Raramente un disegno di legge di provenienza governativa diventa legge senza subire modifiche. Nella ratifica, invece, il contenuto della decisione è già stabilito. Il Parlamento può solo prendere o lasciare. Il rifiuto rappresenterebbe però un disconoscimento del Governo, che è sostenuto dalla maggioranza del Parlamento.
Per questo, i costi politici di un “NO” risultano abitualmente troppo alti. I trattati europei hanno fallito solo laddove era previsto un referendum. Lo spostamento dell’accento dalla deliberazione alla negoziazione non è determinato però soltanto da fattori esterni, in quanto esistono anche ragioni interne che lo determinano.
Il motivo risiede nella modifica della statualità, che ha preso l’avvio già nel tardo XIX secolo e, malgrado alcune correzioni minime, non ha subito finora cambiamenti. Lo Stato non è più solo il garante di un ordine sociale preesistente e del quale si presuppone l’equità, ma sviluppa e modifica continuamente questo ordine, per adeguarsi a sfide mutevoli e a esigenze di giustizia. Esso porta oggi l’intera responsabilità per l’esistenza e il benessere della società.

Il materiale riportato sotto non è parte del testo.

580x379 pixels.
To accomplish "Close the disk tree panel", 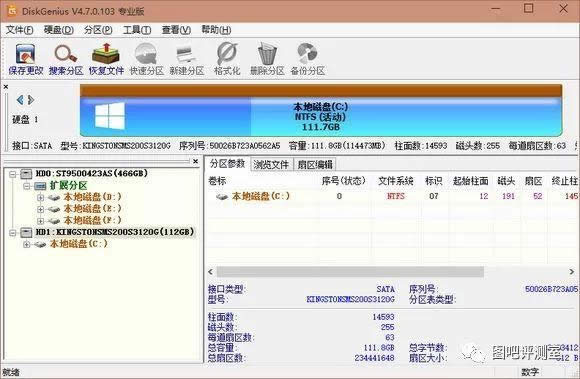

L’importanza maggiore è quella relativa al sostegno della crescita economica, alla tutela dell’ambiente e alla prevenzione di ogni tipologia di rischio. Molti di questi compiti non si possono più adempiere con l’ordine e l’obbligo, i tipici strumenti a disposizione dello Stato. In parte questo non è possibile, in parte non è consentito giuridicamente, in parte non è opportuno.
Lo Stato è chiamato ad attuare i propri doveri di cooperazione con i soggetti privati, spesso quegli stessi soggetti che determinano i problemi che poi esigono un intervento dello Stato. I soggetti privati guadagnano così una posizione di veto che favorisce il passaggio ad una posizione negoziale.
Se l’attuazione dei risultati del negoziato richiede una legge, non ci sono modi per aggirare il Parlamento.
Ma questo si trova allora in una situazione simile a quella prevista dalla ratifica di trattati internazionali: non può determinare in alcun modo il contenuto della legge, ma solo confermarlo o respingerlo.
Se le trattative avvengono in una modalità per la quale lo Stato rinuncia alla disciplina legislativa, mentre i soggetto privati che hanno causato il problema promettono una buona condotta, il Parlamento non entra nemmeno in gioco.
Ora lascio da parte queste considerazioni generali sulla condizione generale del parlamentarismo e faccio riferimento alla speciale questione del ruolo dei parlamenti nazionali nell’UE.

2. La situazione in Europa
Nel descrivere la situazione europea si devono distinguere tre stadi: - Il trasferimento di sovranità dagli Stati membri all’UE. - l’esercizio della sovranità trasferita da parte dell’UE. - L’attuazione delle decisioni europee da parte degli Stati membri. In ognuno di questi stadi i parlamenti nazionali svolgono delle funzioni diverse.

2.1. La situazione in Europa
Il trasferimento dei diritti di sovranità nazionale avviene attraverso la stipulazione di trattati tra gli Stati membri. Il contenuto dei trattati costituisce il diritto europeo primario.
Di norma vengono trasferiti diritti di sovranità che all’interno dello Stato spettano al Parlamento, in particolare competenze legislative, ma con la creazione dell’unione monetaria anche competenze finanziarie e di bilancio, ovvero poteri chiave dell’organo parlamentare.
Altre competenze come la formazione del Governo e i controlli sull’Esecutivo non sono invece interessati dal trasferimento di competenze.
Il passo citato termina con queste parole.